◆ LESETEXT
★ ★ ★ ★ ★ ★ ★

An diesem Abend beeindrucken mich die tiefschürfenden Dialoge zwischen den einzelnen Charakteren. Die Figuren sprechen fast ununterbrochen. Gleich zu Beginn werden wir mit dem Hauptkonflikt des Stückes konfrontiert. Maggie verspottet die Kinder ihrer Schwägerin, sehnt sich insgeheim aber selbst nach einem Kind. Allerdings will ihr Mann nicht mit ihr schlafen. Stattdessen hängt er lieber an der Whiskeyflasche. Über den Tod seines Freundes möchte er nicht sprechen. Der Geburtstag seines Vaters ist ihm egal, dessen nahender Tod auch. Auch der Streit ums Erbe, der Maggie, die aus armen Verhältnissen kommt, so wichtig ist, könnte ihm nicht egaler sein. Verlassen möchte Maggie Brick allerdings auch nicht. Vergeblich bin ich während der gesamten Handlung des Stückes auf der Suche nach einer einigermaßen sympathischen Figur. Brick ist ein Alkoholiker, dem alles egal ist, außer ihm selbst und seine eigenen Schmerzen. Maggie ist von Neid zerfressen, und es wird mir nicht klar, warum sie bei ihrem Mann bleibt, der offensichtlich seinen toten Freund mehr liebte als sie. Big Daddy ist ein hasserfüllter alter Mann, der jeden beschimpft außer seinen Sohn Brick. Big Mama läuft ihrem Mann und ihrem Sohn, Brick, hinterher, trotz wiederholter rüder Abweisungen. Mae stichelt und ist nur aufs Geld aus. Gooper ebenso. Sympathisch ist keiner der Figuren. Man kann nur froh sein, nicht in so einer Familie zu leben.

★ ★ ★ ★ ★ ★ ★

◆ Gespeicherte Einträge

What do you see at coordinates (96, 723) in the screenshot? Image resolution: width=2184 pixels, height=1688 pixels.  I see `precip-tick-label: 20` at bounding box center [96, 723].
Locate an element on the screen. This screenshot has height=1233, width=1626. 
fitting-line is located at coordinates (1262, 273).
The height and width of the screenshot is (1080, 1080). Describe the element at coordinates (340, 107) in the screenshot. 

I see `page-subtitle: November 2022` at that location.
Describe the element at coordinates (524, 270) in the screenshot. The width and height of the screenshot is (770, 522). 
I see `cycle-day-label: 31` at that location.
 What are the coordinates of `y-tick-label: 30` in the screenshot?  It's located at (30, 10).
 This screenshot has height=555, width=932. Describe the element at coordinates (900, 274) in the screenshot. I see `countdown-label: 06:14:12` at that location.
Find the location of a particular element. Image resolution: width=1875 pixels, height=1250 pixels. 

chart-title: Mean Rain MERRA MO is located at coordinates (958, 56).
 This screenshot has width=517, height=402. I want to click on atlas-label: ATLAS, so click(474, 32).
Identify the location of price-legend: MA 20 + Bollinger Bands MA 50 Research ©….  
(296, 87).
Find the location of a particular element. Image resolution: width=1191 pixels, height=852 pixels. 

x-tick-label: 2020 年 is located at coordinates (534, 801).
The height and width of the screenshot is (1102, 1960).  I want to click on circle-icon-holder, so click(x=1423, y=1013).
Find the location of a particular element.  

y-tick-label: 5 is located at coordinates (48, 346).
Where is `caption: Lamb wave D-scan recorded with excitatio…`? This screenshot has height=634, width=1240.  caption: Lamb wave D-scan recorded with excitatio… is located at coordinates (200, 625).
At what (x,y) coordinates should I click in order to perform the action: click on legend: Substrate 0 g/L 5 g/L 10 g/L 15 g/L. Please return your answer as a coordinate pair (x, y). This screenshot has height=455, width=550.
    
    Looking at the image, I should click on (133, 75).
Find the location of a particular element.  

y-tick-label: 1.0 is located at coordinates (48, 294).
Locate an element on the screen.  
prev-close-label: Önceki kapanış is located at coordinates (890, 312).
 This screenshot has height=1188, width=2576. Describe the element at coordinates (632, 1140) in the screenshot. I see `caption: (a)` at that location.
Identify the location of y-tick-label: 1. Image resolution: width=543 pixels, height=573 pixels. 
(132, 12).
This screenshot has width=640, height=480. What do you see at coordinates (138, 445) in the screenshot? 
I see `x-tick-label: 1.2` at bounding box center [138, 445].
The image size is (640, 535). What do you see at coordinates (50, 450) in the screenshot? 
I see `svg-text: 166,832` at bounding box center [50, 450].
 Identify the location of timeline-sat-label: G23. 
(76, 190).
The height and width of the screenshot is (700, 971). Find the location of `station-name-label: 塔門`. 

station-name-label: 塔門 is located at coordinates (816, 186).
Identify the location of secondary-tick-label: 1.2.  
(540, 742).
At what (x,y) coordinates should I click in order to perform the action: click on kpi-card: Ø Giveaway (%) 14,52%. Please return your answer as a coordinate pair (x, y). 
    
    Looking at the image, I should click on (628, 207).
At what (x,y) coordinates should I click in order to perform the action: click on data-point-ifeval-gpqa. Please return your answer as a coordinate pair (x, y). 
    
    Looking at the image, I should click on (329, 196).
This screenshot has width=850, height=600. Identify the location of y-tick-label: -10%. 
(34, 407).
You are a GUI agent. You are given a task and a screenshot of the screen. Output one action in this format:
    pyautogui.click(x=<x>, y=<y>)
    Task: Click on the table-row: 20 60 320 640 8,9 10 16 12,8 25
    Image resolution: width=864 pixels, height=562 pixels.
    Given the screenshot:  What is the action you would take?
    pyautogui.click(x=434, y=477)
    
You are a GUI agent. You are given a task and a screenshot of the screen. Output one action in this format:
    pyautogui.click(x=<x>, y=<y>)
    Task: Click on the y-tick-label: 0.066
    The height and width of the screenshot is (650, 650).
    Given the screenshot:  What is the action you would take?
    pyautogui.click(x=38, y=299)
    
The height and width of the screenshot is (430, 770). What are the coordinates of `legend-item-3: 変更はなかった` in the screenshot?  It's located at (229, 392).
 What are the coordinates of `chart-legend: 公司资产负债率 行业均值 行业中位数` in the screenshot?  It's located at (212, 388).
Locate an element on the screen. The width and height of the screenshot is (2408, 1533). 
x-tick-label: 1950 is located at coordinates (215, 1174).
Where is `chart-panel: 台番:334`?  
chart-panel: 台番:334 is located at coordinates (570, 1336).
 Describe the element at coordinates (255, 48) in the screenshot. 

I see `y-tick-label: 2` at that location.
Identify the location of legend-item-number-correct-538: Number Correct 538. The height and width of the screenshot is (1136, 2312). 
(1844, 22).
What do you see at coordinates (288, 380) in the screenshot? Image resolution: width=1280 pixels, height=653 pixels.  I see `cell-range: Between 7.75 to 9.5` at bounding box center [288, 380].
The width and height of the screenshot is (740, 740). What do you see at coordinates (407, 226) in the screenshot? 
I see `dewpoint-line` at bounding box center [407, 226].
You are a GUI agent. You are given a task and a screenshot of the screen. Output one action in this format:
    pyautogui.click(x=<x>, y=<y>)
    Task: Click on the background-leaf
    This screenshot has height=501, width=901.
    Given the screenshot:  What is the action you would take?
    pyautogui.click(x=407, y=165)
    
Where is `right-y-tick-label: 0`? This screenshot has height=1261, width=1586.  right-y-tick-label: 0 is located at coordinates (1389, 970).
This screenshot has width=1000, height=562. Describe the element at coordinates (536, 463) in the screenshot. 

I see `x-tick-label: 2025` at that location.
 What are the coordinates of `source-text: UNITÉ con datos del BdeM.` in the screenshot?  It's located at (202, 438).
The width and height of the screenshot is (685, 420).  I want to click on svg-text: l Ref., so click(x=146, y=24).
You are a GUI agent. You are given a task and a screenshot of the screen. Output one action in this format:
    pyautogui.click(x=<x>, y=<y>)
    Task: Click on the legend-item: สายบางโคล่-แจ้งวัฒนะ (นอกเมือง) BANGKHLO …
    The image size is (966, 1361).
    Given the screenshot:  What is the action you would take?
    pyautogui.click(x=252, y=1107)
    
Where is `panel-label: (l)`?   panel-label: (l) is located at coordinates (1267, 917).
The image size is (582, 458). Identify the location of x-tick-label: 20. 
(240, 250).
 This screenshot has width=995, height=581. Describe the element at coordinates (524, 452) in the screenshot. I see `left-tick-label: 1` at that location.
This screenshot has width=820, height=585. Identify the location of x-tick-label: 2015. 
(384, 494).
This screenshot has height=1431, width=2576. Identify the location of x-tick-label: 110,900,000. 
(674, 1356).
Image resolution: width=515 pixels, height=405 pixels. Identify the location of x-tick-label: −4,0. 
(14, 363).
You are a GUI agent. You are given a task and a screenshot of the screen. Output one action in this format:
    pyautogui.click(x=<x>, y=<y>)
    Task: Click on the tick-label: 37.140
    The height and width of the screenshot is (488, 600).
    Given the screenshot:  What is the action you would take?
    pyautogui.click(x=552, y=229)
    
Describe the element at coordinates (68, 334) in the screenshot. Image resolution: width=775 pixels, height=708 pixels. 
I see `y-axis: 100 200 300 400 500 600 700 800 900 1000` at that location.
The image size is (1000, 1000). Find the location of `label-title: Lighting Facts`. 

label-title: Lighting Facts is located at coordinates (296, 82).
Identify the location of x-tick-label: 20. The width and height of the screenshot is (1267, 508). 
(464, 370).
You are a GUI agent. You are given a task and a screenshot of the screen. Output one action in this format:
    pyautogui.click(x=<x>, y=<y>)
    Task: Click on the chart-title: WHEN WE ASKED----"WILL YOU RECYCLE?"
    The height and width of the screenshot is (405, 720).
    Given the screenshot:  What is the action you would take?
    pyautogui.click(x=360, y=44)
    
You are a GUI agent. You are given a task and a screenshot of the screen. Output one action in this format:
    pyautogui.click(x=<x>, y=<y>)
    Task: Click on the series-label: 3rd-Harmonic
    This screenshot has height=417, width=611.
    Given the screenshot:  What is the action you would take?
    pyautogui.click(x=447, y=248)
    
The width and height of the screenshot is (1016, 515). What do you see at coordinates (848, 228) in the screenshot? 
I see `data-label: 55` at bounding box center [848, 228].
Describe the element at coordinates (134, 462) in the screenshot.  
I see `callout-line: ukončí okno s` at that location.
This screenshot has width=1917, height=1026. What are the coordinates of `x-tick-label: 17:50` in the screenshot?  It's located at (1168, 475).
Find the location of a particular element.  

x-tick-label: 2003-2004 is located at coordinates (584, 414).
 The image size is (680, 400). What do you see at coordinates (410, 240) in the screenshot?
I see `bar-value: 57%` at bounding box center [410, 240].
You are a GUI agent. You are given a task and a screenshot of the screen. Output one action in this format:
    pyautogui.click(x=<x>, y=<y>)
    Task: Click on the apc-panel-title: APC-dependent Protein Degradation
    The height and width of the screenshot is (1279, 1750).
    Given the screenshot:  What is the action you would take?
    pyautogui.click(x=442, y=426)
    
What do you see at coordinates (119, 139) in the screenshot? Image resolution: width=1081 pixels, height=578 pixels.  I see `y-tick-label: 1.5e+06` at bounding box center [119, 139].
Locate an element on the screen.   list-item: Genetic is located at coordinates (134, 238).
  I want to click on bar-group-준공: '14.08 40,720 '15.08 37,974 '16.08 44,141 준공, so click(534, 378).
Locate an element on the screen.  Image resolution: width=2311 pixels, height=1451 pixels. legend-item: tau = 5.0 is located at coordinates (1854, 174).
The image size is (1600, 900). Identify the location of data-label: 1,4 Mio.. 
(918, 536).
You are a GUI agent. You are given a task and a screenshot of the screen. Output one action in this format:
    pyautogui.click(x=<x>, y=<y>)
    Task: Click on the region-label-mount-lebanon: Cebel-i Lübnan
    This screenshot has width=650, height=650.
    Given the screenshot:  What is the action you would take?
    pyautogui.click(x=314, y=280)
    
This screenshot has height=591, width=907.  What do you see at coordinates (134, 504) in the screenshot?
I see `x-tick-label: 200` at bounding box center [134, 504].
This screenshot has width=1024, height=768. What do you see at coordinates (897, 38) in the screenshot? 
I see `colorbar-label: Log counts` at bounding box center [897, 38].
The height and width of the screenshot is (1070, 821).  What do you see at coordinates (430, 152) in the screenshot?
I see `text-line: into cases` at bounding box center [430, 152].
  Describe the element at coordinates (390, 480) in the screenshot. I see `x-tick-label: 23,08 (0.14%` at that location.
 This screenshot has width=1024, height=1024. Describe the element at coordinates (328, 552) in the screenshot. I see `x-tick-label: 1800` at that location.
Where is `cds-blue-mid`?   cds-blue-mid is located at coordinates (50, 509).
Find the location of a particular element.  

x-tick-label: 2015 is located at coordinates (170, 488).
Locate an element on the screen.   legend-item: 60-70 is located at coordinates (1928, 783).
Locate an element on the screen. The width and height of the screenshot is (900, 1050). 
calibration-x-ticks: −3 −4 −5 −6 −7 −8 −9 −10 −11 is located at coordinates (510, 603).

★ ★ ★ ★ ★ ★ ★

◆ AUFGABENSTELLUNG
a - Aus welchen Verhältnissen kommt Maggie laut dem Text über den Theaterabend?
b - Knüpfe an den Text über den Theaterabend an und schreibe ihn nach dem letzten Satz weiter.
Die Daten braucht man hier nicht.

◆ LÖSUNGEN
a - Aus armen Verhältnissen.

b -
Berührend finde ich nichtsdestotrotz das Gespräch zwischen Big Daddy und Brick. Big Daddy zeigt zum einzigen Mal seine wahren Gefühle. Brick versucht seinen Vater immer wieder abzuwehren, aber der greift ihn immer wieder an.

Big Daddy: „Wenn du so unglücklich bist, warum bringst du dich dann nicht um?“

Brick: „Ich trinke lieber.“

Schließlich gesteht Brick, dass er sich durch seine Abweisung von Skipper für dessen Tod verantwortlich fühlt. Am Ende der Geschichte bekommt man nicht etwa ein Happy End, mit dem ich sowieso nicht gerechnet hätte. Nein, das Stück endet unbarmherzig, aber konsequent, mit einer Lüge und der unmissverständlichen Gewissheit, dass dies Big Daddys letzter Geburtstag ist.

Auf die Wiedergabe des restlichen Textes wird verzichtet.